Instrucción escrita:
Copia sin ningún cambio todo lo que va desde el principio de los registros hasta la línea que contiene "pyautogui.click(x=1361, y=253)", incluida esa línea.

Datos de entrada:
* * *

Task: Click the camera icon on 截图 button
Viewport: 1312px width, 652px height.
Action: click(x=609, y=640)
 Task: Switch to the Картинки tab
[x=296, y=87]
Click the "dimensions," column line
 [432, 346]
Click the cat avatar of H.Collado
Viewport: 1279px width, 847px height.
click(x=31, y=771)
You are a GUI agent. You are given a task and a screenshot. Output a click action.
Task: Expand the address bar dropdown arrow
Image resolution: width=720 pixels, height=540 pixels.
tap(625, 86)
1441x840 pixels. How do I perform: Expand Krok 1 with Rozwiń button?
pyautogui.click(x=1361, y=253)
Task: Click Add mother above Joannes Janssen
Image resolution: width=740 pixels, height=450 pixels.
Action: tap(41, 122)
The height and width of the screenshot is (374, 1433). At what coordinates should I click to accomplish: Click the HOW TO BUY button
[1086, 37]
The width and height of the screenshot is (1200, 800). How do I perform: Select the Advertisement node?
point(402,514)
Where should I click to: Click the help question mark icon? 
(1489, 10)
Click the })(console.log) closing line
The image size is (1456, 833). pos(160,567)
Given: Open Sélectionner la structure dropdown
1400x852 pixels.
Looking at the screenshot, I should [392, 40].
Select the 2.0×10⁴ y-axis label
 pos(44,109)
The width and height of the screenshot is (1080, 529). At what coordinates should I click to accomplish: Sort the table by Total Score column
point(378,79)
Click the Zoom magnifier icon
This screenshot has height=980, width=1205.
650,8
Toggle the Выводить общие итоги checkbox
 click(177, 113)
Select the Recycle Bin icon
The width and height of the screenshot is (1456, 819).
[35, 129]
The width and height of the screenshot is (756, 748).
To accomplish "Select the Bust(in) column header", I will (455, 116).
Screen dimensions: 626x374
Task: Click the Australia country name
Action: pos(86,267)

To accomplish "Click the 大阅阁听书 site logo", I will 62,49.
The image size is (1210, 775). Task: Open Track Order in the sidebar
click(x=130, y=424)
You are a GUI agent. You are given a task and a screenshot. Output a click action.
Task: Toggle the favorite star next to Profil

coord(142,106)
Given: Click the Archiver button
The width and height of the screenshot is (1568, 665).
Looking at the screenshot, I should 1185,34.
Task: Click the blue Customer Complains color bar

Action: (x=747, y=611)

* * *

Respuesta correcta:
Task: Click the camera icon on 截图 button
Viewport: 1312px width, 652px height.
Action: click(x=609, y=640)
 Task: Switch to the Картинки tab
[x=296, y=87]
Click the "dimensions," column line
 [432, 346]
Click the cat avatar of H.Collado
Viewport: 1279px width, 847px height.
click(x=31, y=771)
You are a GUI agent. You are given a task and a screenshot. Output a click action.
Task: Expand the address bar dropdown arrow
Image resolution: width=720 pixels, height=540 pixels.
tap(625, 86)
1441x840 pixels. How do I perform: Expand Krok 1 with Rozwiń button?
pyautogui.click(x=1361, y=253)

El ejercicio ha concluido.